We seem to be living in the midst of a ‘ME’ generation where all thoughts are for what is in it for oneself. Children are constantly being bombarded by advertising for the newest and latest ‘thing’ and are being swept along by the aggressive consumerism of our times. Children are naturally competitive and this lends itself even more to the idea that they are the only important person around.
Interestingly, the development of the ‘ME’ mentality hasn’t brought increased happiness or fulfillment to children; in fact, the reverse appears to be true. However, helping other people actually improves self-esteem and pride in oneself, as well as bringing happiness and that simple ‘feel-good’ sensation.
We need to help today’s children to understand the importance of helping other people, and how this can help us, individually, in return. Here are 8 strategies that will help you to inspire the children in your care, so that they feel motivated to help other people.
- Lead by example: children pay close attention to the actions of the adults in their lives, so it is important that we live what we teach. From an early age, children need to see that we care about those around us and that we are willing to go out of our way to help other people. Allow them to see that it is normal to be kind, to be helpful and to make an effort to be of service to other people. Show them that simple acts of kindness actually make you feel good. Demonstrate that the world is truly a happier place when we all help each other.
- Practice good manners: good manners are the simplest strategies for being kind to people. When children are expected to say ‘please’, ‘thank you’ and ‘you’re welcome’ from an early age, it becomes a habit that will stand them in good stead throughout life.

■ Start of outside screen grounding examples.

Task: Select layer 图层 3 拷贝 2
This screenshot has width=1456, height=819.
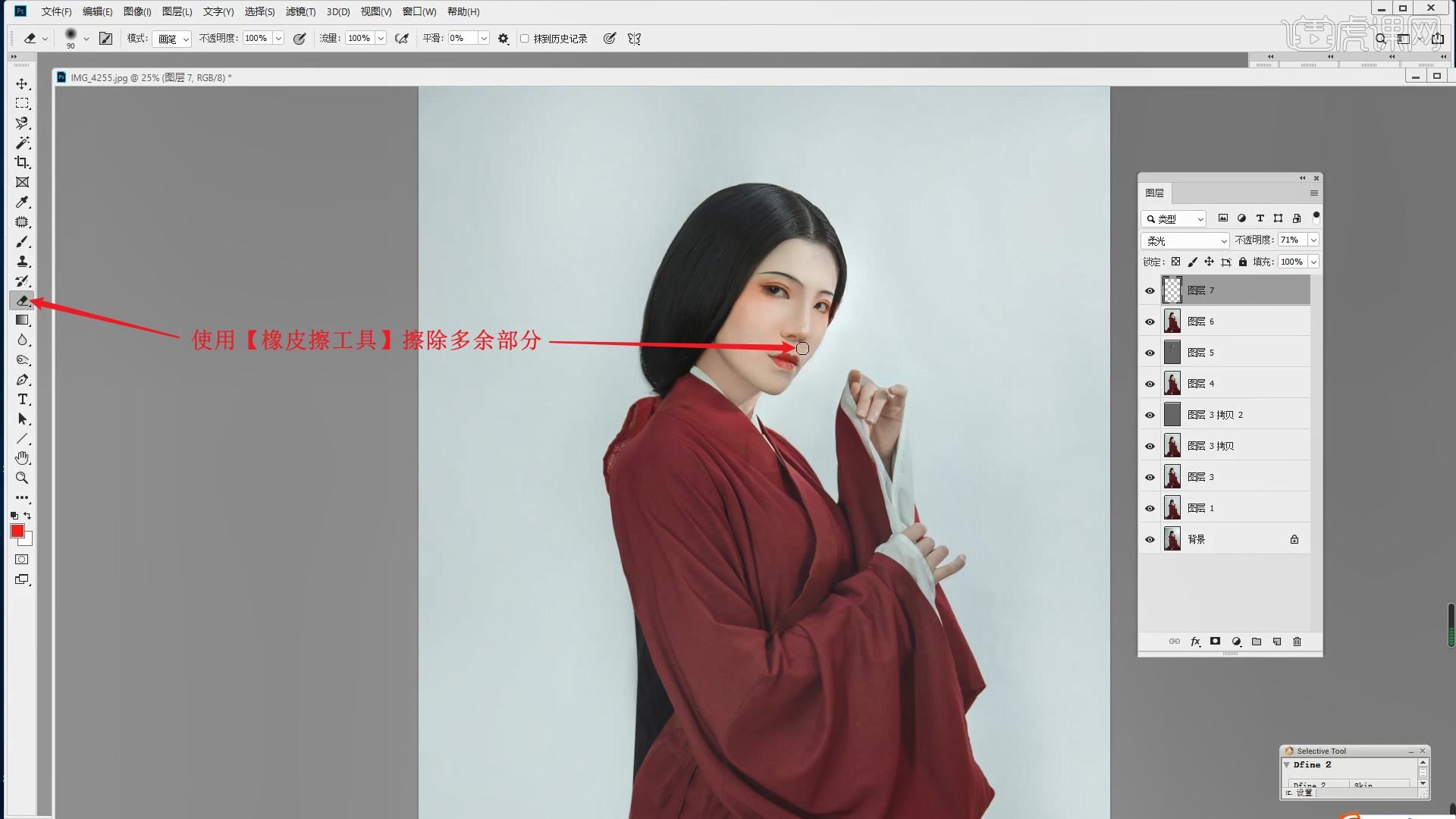Action: pyautogui.click(x=1215, y=415)
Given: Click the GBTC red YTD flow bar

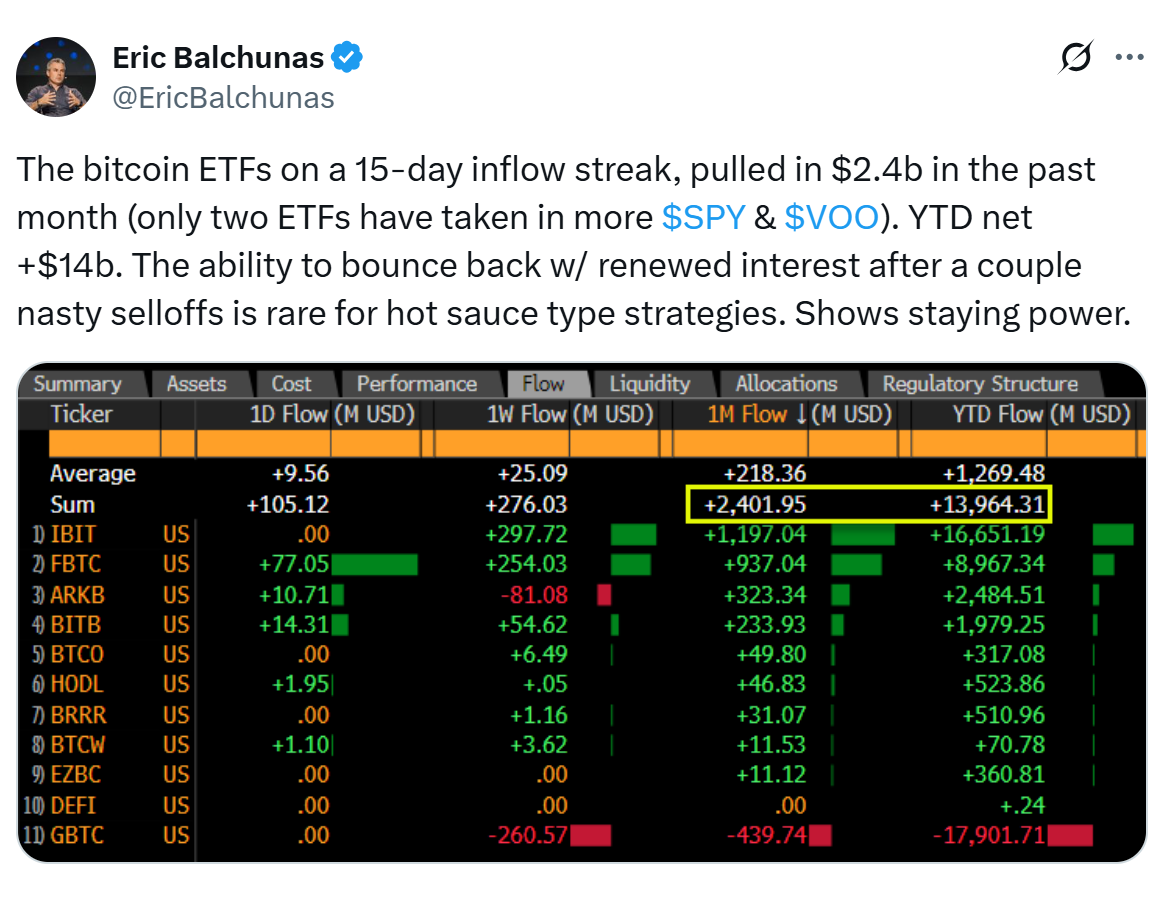Looking at the screenshot, I should click(x=1070, y=834).
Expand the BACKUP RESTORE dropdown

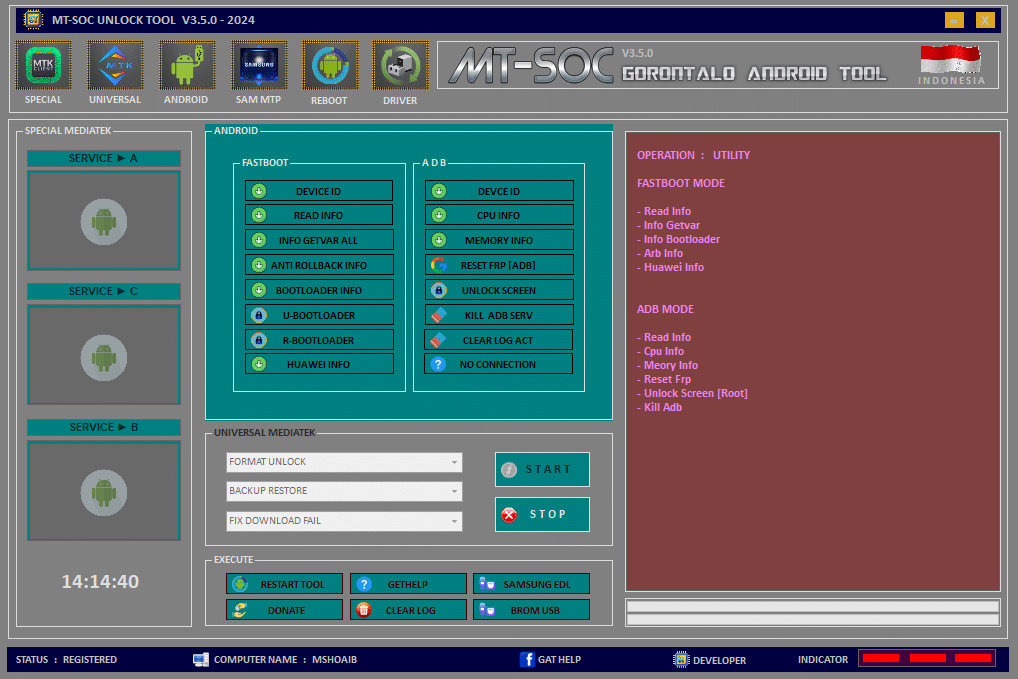[x=344, y=491]
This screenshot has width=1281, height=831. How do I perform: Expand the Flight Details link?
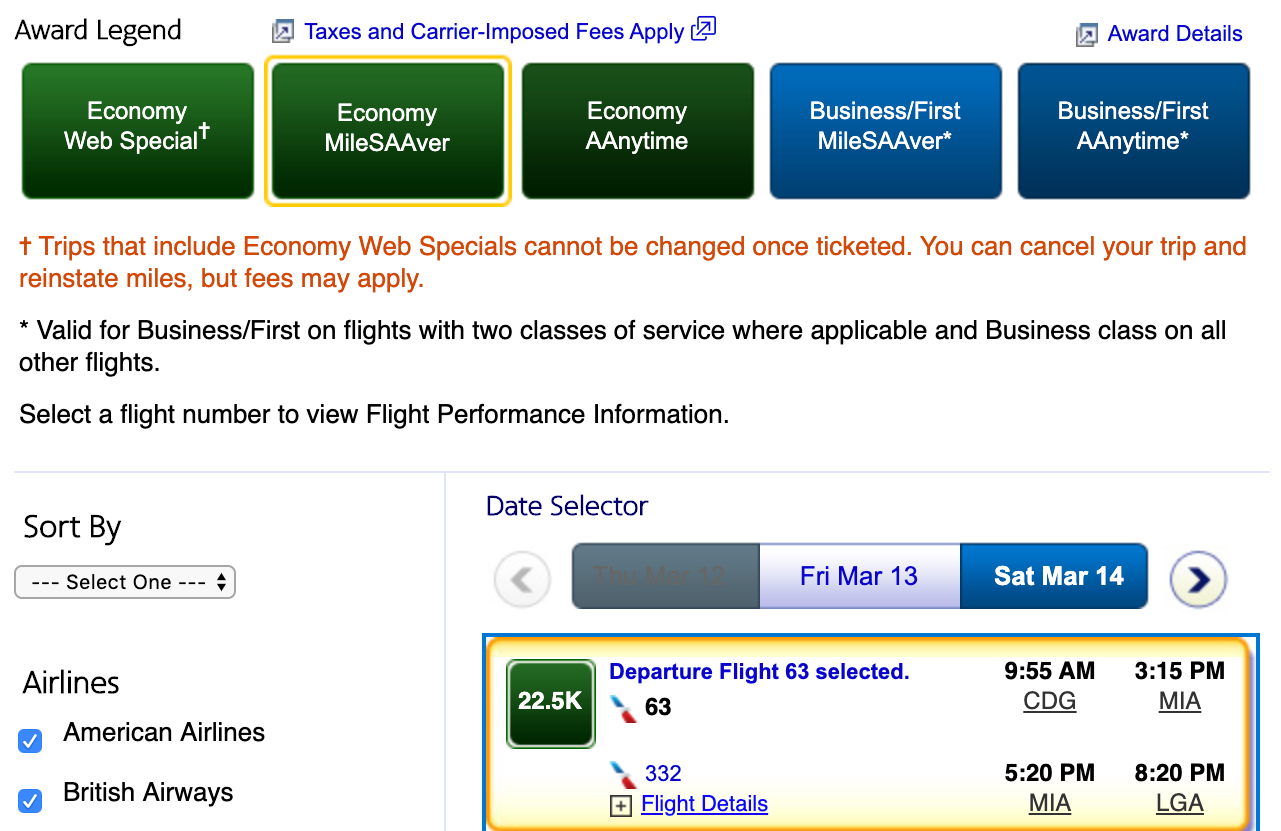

- Smile: “a smile is the shortest distance between two people” is an old saying that says it all. A smile makes two people happy and it is such a simple thing to give away. A smile can brighten another person’s day and costs you nothing.
- Gratitude: being grateful for what we have makes us appreciate our lives and helps us to see ways in which we can help others. Teaching gratitude to children helps them to see different ways they can help others.
- Look for different ways to help other people: encourage the child to think of their own ways of being helpful; they may surprise you.
- Teach respect for others: children need to be taught about respect and what it means. Talk to your child about respect for adults, for other people’s possessions, and their personal space, for people’s feelings and differences.
- Make sure the helping is age-appropriate: small children will be able to be helpful around the home and to family members; older children can be helpful within their community as well as in their home and school. Look for organizations that have helpfulness and community service as part of their activities, such as youth groups, Scouts and Guides.
- Praise: recognition and praise go a long way to rewarding a child who has been helpful. Even though we don’t want them to expect a reward, heaping on the praise goes a long way towards encouraging a child to repeat the desirable behavior.
- Donation: encourage children to donate to a worthy cause from their own pocket money or to give away unused or outgrown toys to needy children. Older children could come up with ways to make extra money that can then be donated to help other people.
The future of humankind is in the hands of the children and so we need to teach them how to make a difference in the world. Help your children to make inspired choices to benefit other people and to become members of the new ‘WE’ generation.